In Python, there are already modules like FlatPages for Django and Flask, but we’re going for simple.
"""
Maintains the following sturucture:
/database-name
/channels
/channel-id
/messages
/message-id
message.json
/attachments
/attachment-id
attachment.json
asset
"""
class FlatFileDb():
def __init__(self, base_path):
self.db = base_path
def _create(self, p):
os.makedirs(p, exist_ok=True)
return p
def get_channel_path(self, channel_id):
return self._create(os.path.join(self.db, "channels", channel_id))
def get_message_path(self, channel_id, message_id):
return self._create(os.path.join(self.get_channel_path(channel_id), "messages", message_id))
def get_attachment_path(self, channel_id, message_id, attachment_id):
return self._create(os.path.join(self.get_message_path(channel_id, message_id), "attachments", attachment_id))
There are a few simple principles here:
- Directories map collections of objects.
- The Name of each directory is the key or id of that object.
- Each directory can have “sub-objects” which themselves are directories.
- Files are records.
While this system doesn’t require it, you can encode tuple storage into files. Thus a key/value system can be implemented where filenames are the keys and values are the content of the file.

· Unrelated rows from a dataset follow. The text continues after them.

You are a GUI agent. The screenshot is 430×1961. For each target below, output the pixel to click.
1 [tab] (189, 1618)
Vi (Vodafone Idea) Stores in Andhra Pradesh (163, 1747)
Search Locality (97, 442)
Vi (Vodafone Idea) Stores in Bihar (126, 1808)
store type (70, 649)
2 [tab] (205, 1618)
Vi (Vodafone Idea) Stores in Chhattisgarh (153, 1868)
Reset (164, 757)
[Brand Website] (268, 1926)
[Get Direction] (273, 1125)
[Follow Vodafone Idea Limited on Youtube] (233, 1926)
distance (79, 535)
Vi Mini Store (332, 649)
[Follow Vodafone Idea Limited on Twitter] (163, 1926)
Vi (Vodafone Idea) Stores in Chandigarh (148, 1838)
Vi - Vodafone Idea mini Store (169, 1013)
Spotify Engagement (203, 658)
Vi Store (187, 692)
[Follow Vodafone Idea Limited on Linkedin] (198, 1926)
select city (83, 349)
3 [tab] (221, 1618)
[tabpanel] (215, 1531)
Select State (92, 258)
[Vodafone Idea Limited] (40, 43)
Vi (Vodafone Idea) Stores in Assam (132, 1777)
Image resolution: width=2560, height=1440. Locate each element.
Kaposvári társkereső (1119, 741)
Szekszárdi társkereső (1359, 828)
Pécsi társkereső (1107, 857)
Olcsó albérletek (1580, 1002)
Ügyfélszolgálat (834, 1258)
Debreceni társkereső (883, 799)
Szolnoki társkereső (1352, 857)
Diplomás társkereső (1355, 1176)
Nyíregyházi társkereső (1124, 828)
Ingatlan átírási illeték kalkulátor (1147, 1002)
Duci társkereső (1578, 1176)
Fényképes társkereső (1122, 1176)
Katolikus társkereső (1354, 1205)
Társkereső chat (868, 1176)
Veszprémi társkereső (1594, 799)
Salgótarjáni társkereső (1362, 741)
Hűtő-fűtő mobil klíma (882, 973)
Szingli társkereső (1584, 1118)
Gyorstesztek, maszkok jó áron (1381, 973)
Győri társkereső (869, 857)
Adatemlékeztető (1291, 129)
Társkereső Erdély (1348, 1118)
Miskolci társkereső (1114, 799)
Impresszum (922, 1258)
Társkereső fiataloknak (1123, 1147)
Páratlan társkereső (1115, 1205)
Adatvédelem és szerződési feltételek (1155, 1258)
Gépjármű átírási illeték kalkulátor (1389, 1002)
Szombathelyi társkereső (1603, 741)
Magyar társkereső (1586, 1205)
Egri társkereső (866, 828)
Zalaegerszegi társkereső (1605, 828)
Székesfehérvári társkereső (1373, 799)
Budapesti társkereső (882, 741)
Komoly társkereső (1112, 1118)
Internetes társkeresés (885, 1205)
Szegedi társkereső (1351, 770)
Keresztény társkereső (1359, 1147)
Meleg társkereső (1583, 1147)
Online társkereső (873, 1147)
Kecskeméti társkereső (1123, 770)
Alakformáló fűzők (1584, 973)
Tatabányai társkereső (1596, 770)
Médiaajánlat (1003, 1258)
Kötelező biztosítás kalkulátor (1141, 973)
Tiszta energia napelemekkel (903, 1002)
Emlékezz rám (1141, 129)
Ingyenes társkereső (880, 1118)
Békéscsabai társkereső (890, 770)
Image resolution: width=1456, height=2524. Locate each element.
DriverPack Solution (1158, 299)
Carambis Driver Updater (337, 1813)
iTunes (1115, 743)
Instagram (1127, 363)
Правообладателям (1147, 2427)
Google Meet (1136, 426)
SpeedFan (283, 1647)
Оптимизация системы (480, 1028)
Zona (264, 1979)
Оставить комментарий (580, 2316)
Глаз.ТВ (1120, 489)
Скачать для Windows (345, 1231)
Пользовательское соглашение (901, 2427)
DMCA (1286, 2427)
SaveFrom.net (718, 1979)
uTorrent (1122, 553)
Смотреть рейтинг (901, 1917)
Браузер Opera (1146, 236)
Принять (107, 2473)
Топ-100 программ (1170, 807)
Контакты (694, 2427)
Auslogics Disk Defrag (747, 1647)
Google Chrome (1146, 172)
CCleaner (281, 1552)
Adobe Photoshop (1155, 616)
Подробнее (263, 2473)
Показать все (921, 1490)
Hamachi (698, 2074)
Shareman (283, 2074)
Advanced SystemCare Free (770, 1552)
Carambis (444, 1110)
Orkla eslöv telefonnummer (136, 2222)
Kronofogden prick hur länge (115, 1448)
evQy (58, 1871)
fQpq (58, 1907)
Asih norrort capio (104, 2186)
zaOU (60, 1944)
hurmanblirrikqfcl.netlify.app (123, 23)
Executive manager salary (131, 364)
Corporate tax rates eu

Thus, we now have a system where we can store, and manipulate our data. But can we query it? Absolutely.
How many messages?
-- SQL
SELECT COUNT(*) FROM prod_db.messages
-- Flat File
find db -name message.json | wc -l
Full Text search is easy too. No need to install fancy column types or
extensions. Just use grep
.
What about data archive?
-- SQL
-- Custom proprietary commands
-- Flat File
tar cf database.tar db
Traditional Databases provide a swatch of elegant features including advanced querying, schema to provide data consistency, and indexes to make queries fast. However, sometimes that’s all overkill. Sometimes, just write some files.